# Filtering Atoms with Nil Value

Problem Description:

Given a list of atoms like this `[:a, :b, :c, a: 2]`, I need to add 1 to each atom that doesn’t have a value but keep the atoms that do. So, ideally, the list will end up being `[a: 1, b: 1, c: 1, a: 2]` which will then get put into a map.

What I’ve done so far:

The initial problem was adding atoms ([:pink, :purple, :pink, :red]) which can be accomplished pretty easily with Enum.frequencies() or with way more complexity by doing:

`````` def total(list) do
list
|> Enum.map(fn x -> {x, 1} end)
|> Enum.group_by(fn {key, _value}-> key end, fn {_key, value}-> value end)
|> Enum.map( fn {group, value_list} -> {group, Enum.reduce(value_list, 0, fn value, acc -> acc + value end)} end)
|> Enum.into(%{})
end
``````

But I can’t figure out how to handle the atoms with no value when there are any other values in the list. I’m sure this is a simple when or unless statement, but I cannot seem to get the syntax down to make it handle atoms that have no value.

1 Like

Some things to consider, `[:a, :b, :c, a: 2]` is not just a list of atoms, this is in fact a list with some atoms and a keyword list at the end, the `a:2` being without the tuple notation is just syntax sugar because is the last element in the list.

You can try this:

`[:d, :e, f: 1, :g]` and you will get an error of this kind:

“unexpected expression after keyword list. Keyword lists must always come last in lists and maps …”

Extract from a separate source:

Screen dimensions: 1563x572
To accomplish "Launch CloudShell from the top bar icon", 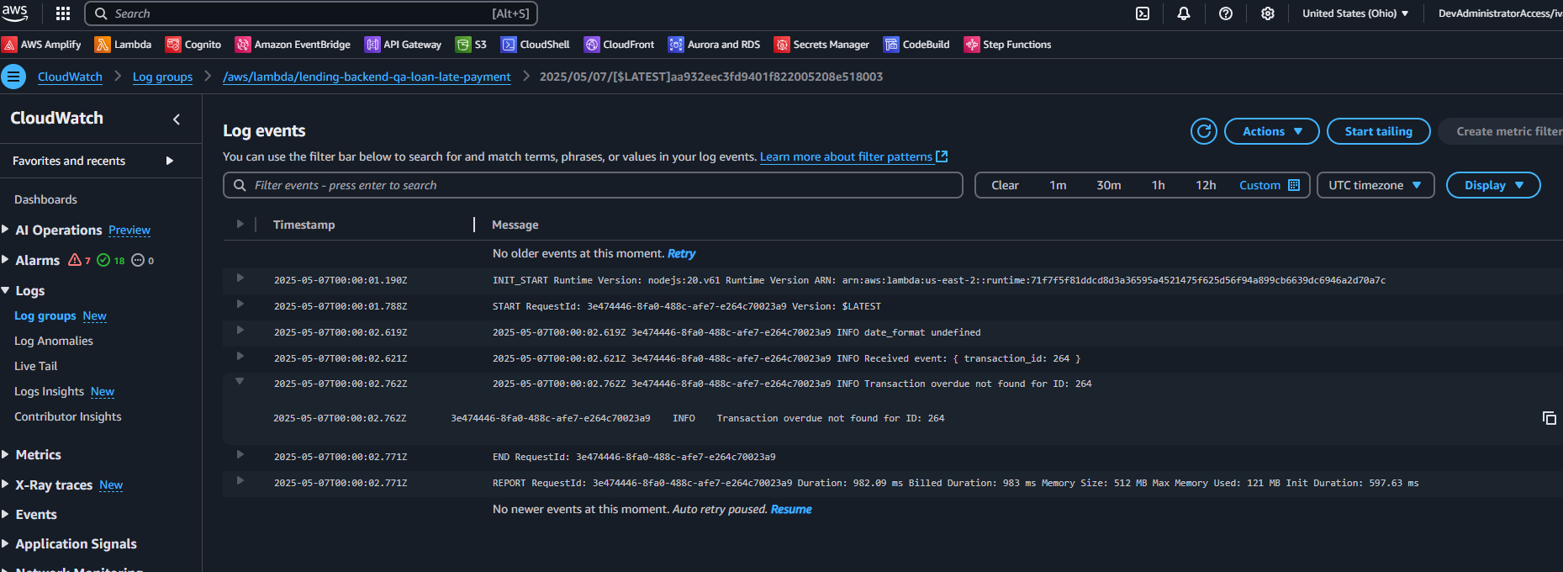I will point(1143,13).
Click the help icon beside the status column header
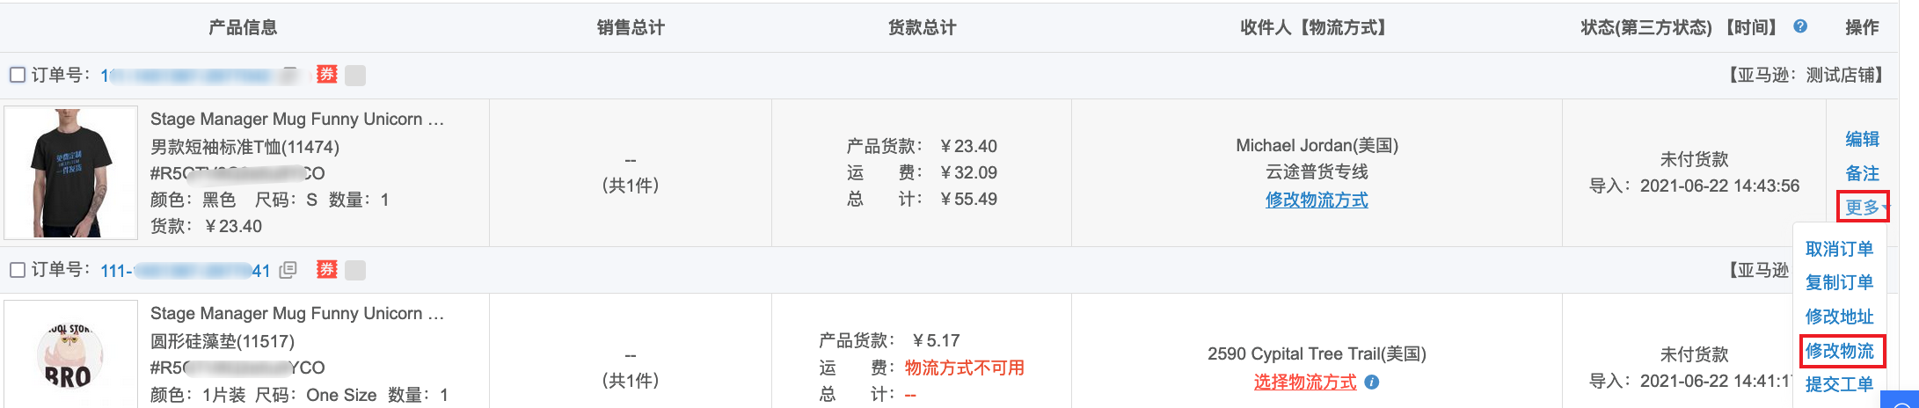This screenshot has height=408, width=1919. (x=1800, y=26)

So if you want to handle a list that can mix just atoms and the keyword list, you should better work with the tuple representation:

`[:d, :e, {:f, 1}, :g]`

With that in mind you can do something like this:

``````Enum.map(list, fn
{_, _} = kw -> kw
a when is_atom(a) -> {a, 1}
end)
``````
3 Likes

Here are my few cents …

If you are familiar with operators you can write something like `a && b || c`. First let’s describe the order. It’s really simple to check it:

``````iex> quote do
...>   1 && 2 || 3
...> end
{:||, [(…)],
[{:&&, [(…), [1, 2]}, 3]}
``````

Ok, so `&&` operator have a bigger priority and the result of it is simply passed as a first argument to `||` operator.

We can use it to write a simple condition:

``````iex> func = fn term ->
...>  is_nil(term) && "it's nil" || "it's not nill"
...> end

iex> func.(nil)
"it's nil"
iex> func.("not nil")
"it's not nil"
``````

What happen inside the function? We have a 3 simple steps:

1. Firstly `is_nil/1` check is called
2. Secondly `&&` (boolean and operator) evaluates and returns the second expression only if the first one (`is_nil/1` check) evaluates to `true` (i.e. truthy value). Returns the first expression otherwise (here: `false` i.e. falsy value).
3. Finally `||` (boolean or operator) evaluates and returns the second expression only if the first one (result of `&&` operator) does not evaluate to a truthy value (here: `false`). Returns the first expression (here: second expression of `&&` operator) otherwise.

Great! Now let’s use it in `Enum.map/2` call with a `&` (capture operator):

``````iex> list = [:a, :b, :c, a: 2]
[:a, :b, :c, a: 2]
iex> Enum.map(list, &(is_atom(&1) && {&1, 1} || &1))
[a: 1, b: 1, c: 1, a: 2]
``````

In that case we do not need to write 2 pattern matching expressions inside a `Enum.map/2` mapper function, but that’s not everything … Your `total/1` function is not really efficient. You can even use a single `Enum.reduce/3` call!

``````defmodule Example do
def original(list) do
list
|> Enum.map(&((is_atom(&1) && {&1, 1}) || &1))
|> Enum.group_by(fn {key, _value} -> key end, fn {_key, value} -> value end)
|> Enum.map(fn {group, value_list} ->
{group, Enum.reduce(value_list, 0, fn value, acc -> acc + value end)}
end)
|> Enum.into(%{})
end

def new(list) do
Enum.reduce(list, %{}, fn element, acc ->
{key, value} = (is_atom(element) && {element, 1}) || element
Map.update(acc, key, value, &(&1 + value))
end)
end
end

iex> list = [:a, :b, :c, a: 2]
[:a, :b, :c, a: 2]
iex> Example.original(list) == Example.new(list)
true
``````

That’s just one iteration over one list with only 4 lines of code! What happens here?

Let’s give it a check:

1. First of all we are `reducing` an existing `list` over an empty `map`. Since `map` is our desired result we can simply use the return value of `Enum.reduce/3` function without any extra transformations.
2. In second line of function body we determine both key and a default `or` extra value we want to add (depending if said `key` is already in `map` or not).
3. Finally we call a `Map.update/4` function which puts a default `value` if `key` does not exists or adds extra `value` if `key` already exists into our `acc` (a `map` accumulator).